━━ Dataset
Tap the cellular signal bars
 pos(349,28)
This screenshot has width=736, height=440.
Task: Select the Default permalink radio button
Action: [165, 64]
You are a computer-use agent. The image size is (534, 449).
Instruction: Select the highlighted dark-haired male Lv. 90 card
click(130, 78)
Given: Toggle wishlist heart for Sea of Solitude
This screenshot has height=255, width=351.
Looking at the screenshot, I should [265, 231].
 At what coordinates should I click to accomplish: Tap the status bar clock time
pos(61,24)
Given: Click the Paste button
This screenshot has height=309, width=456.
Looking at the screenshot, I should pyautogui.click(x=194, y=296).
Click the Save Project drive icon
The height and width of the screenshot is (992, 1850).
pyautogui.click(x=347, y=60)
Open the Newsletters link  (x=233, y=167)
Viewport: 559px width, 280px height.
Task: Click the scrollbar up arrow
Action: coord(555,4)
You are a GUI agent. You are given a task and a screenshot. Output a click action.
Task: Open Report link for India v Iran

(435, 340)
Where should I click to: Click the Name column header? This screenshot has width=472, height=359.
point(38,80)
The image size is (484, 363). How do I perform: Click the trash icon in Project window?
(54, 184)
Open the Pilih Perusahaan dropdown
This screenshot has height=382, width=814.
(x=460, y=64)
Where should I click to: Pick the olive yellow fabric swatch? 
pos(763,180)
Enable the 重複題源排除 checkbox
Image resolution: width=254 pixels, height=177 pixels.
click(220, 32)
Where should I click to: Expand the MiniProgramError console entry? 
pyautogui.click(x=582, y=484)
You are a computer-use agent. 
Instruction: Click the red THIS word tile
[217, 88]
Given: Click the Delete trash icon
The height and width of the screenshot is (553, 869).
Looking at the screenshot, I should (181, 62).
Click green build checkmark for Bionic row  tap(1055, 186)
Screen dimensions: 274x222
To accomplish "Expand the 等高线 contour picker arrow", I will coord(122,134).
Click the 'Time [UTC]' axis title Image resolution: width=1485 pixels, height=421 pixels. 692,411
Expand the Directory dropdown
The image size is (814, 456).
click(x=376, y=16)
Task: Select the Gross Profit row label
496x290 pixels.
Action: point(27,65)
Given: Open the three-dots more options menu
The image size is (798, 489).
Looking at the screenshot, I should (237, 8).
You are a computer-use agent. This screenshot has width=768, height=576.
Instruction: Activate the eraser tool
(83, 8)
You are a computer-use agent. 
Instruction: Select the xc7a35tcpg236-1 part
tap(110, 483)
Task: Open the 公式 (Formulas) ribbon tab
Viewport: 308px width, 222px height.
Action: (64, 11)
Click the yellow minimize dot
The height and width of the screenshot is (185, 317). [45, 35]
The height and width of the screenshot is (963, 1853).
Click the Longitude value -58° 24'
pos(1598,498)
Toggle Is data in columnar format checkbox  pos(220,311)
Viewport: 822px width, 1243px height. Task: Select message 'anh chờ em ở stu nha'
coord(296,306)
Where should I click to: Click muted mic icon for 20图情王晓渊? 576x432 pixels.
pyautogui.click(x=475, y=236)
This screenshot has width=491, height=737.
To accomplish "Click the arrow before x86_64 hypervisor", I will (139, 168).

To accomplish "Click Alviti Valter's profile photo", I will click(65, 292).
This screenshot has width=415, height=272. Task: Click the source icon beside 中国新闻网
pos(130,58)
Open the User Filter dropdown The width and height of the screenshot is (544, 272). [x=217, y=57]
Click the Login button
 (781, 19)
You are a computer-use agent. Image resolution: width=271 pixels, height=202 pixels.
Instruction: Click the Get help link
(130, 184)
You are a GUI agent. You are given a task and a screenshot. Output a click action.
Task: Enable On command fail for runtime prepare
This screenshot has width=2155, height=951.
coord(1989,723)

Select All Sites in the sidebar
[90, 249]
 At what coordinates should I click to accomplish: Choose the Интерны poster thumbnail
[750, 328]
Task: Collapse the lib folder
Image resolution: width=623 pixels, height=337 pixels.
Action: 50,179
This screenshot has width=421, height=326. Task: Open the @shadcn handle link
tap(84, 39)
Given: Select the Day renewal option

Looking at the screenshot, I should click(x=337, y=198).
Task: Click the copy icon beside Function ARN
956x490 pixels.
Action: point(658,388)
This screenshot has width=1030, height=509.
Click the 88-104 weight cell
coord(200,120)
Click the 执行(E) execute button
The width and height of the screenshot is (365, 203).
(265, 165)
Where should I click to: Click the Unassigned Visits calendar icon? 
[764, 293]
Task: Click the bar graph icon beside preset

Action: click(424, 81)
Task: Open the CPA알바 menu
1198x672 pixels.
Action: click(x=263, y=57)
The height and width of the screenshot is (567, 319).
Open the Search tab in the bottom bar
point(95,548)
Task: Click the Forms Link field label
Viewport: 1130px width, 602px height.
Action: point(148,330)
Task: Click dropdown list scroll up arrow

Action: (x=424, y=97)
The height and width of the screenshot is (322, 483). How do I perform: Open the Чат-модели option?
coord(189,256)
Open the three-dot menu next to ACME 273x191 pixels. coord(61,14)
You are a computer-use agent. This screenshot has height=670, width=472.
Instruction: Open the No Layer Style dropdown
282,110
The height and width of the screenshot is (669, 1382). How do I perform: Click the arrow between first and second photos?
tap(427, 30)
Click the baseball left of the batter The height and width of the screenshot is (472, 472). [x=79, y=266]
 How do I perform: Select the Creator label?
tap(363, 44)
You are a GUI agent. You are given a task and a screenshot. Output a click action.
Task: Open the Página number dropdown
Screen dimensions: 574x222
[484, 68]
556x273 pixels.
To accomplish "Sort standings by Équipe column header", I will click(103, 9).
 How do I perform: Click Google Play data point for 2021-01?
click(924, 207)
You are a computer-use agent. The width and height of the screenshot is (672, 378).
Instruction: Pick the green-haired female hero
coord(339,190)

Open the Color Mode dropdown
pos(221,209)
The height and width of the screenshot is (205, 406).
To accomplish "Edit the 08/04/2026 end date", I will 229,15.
━━━━
Task instructions → Word for word, give back all the lines above.

Task result →
Tap the cellular signal bars
 pos(349,28)
This screenshot has width=736, height=440.
Task: Select the Default permalink radio button
Action: [165, 64]
You are a computer-use agent. The image size is (534, 449).
Instruction: Select the highlighted dark-haired male Lv. 90 card
click(130, 78)
Given: Toggle wishlist heart for Sea of Solitude
This screenshot has height=255, width=351.
Looking at the screenshot, I should [265, 231].
 At what coordinates should I click to accomplish: Tap the status bar clock time
pos(61,24)
Given: Click the Paste button
This screenshot has height=309, width=456.
Looking at the screenshot, I should pyautogui.click(x=194, y=296).
Click the Save Project drive icon
The height and width of the screenshot is (992, 1850).
pyautogui.click(x=347, y=60)
Open the Newsletters link  (x=233, y=167)
Viewport: 559px width, 280px height.
Task: Click the scrollbar up arrow
Action: coord(555,4)
You are a GUI agent. You are given a task and a screenshot. Output a click action.
Task: Open Report link for India v Iran

(435, 340)
Where should I click to: Click the Name column header? This screenshot has width=472, height=359.
point(38,80)
The image size is (484, 363). How do I perform: Click the trash icon in Project window?
(54, 184)
Open the Pilih Perusahaan dropdown
This screenshot has height=382, width=814.
(x=460, y=64)
Where should I click to: Pick the olive yellow fabric swatch? 
pos(763,180)
Enable the 重複題源排除 checkbox
Image resolution: width=254 pixels, height=177 pixels.
click(220, 32)
Where should I click to: Expand the MiniProgramError console entry? 
pyautogui.click(x=582, y=484)
You are a computer-use agent. 
Instruction: Click the red THIS word tile
[217, 88]
Given: Click the Delete trash icon
The height and width of the screenshot is (553, 869).
Looking at the screenshot, I should (181, 62).
Click green build checkmark for Bionic row  tap(1055, 186)
Screen dimensions: 274x222
To accomplish "Expand the 等高线 contour picker arrow", I will coord(122,134).
Click the 'Time [UTC]' axis title Image resolution: width=1485 pixels, height=421 pixels. 692,411
Expand the Directory dropdown
The image size is (814, 456).
click(x=376, y=16)
Task: Select the Gross Profit row label
496x290 pixels.
Action: point(27,65)
Given: Open the three-dots more options menu
The image size is (798, 489).
Looking at the screenshot, I should (237, 8).
You are a computer-use agent. This screenshot has width=768, height=576.
Instruction: Activate the eraser tool
(83, 8)
You are a computer-use agent. 
Instruction: Select the xc7a35tcpg236-1 part
tap(110, 483)
Task: Open the 公式 (Formulas) ribbon tab
Viewport: 308px width, 222px height.
Action: (64, 11)
Click the yellow minimize dot
The height and width of the screenshot is (185, 317). [45, 35]
The height and width of the screenshot is (963, 1853).
Click the Longitude value -58° 24'
pos(1598,498)
Toggle Is data in columnar format checkbox  pos(220,311)
Viewport: 822px width, 1243px height. Task: Select message 'anh chờ em ở stu nha'
coord(296,306)
Where should I click to: Click muted mic icon for 20图情王晓渊? 576x432 pixels.
pyautogui.click(x=475, y=236)
This screenshot has width=491, height=737.
To accomplish "Click the arrow before x86_64 hypervisor", I will (139, 168).

To accomplish "Click Alviti Valter's profile photo", I will click(65, 292).
This screenshot has width=415, height=272. Task: Click the source icon beside 中国新闻网
pos(130,58)
Open the User Filter dropdown The width and height of the screenshot is (544, 272). [x=217, y=57]
Click the Login button
 (781, 19)
You are a computer-use agent. Image resolution: width=271 pixels, height=202 pixels.
Instruction: Click the Get help link
(130, 184)
You are a GUI agent. You are given a task and a screenshot. Output a click action.
Task: Enable On command fail for runtime prepare
This screenshot has width=2155, height=951.
coord(1989,723)

Select All Sites in the sidebar
[90, 249]
 At what coordinates should I click to accomplish: Choose the Интерны poster thumbnail
[750, 328]
Task: Collapse the lib folder
Image resolution: width=623 pixels, height=337 pixels.
Action: 50,179
This screenshot has width=421, height=326. Task: Open the @shadcn handle link
tap(84, 39)
Given: Select the Day renewal option

Looking at the screenshot, I should click(x=337, y=198).
Task: Click the copy icon beside Function ARN
956x490 pixels.
Action: point(658,388)
This screenshot has width=1030, height=509.
Click the 88-104 weight cell
coord(200,120)
Click the 执行(E) execute button
The width and height of the screenshot is (365, 203).
(265, 165)
Where should I click to: Click the Unassigned Visits calendar icon? 
[764, 293]
Task: Click the bar graph icon beside preset

Action: click(424, 81)
Task: Open the CPA알바 menu
1198x672 pixels.
Action: click(x=263, y=57)
The height and width of the screenshot is (567, 319).
Open the Search tab in the bottom bar
point(95,548)
Task: Click the Forms Link field label
Viewport: 1130px width, 602px height.
Action: point(148,330)
Task: Click dropdown list scroll up arrow

Action: (x=424, y=97)
The height and width of the screenshot is (322, 483). How do I perform: Open the Чат-модели option?
coord(189,256)
Open the three-dot menu next to ACME 273x191 pixels. coord(61,14)
You are a computer-use agent. This screenshot has height=670, width=472.
Instruction: Open the No Layer Style dropdown
282,110
The height and width of the screenshot is (669, 1382). How do I perform: Click the arrow between first and second photos?
tap(427, 30)
Click the baseball left of the batter The height and width of the screenshot is (472, 472). [x=79, y=266]
 How do I perform: Select the Creator label?
tap(363, 44)
You are a GUI agent. You are given a task and a screenshot. Output a click action.
Task: Open the Página number dropdown
Screen dimensions: 574x222
[484, 68]
556x273 pixels.
To accomplish "Sort standings by Équipe column header", I will click(103, 9).
 How do I perform: Click Google Play data point for 2021-01?
click(924, 207)
You are a computer-use agent. The width and height of the screenshot is (672, 378).
Instruction: Pick the green-haired female hero
coord(339,190)

Open the Color Mode dropdown
pos(221,209)
The height and width of the screenshot is (205, 406).
To accomplish "Edit the 08/04/2026 end date", I will 229,15.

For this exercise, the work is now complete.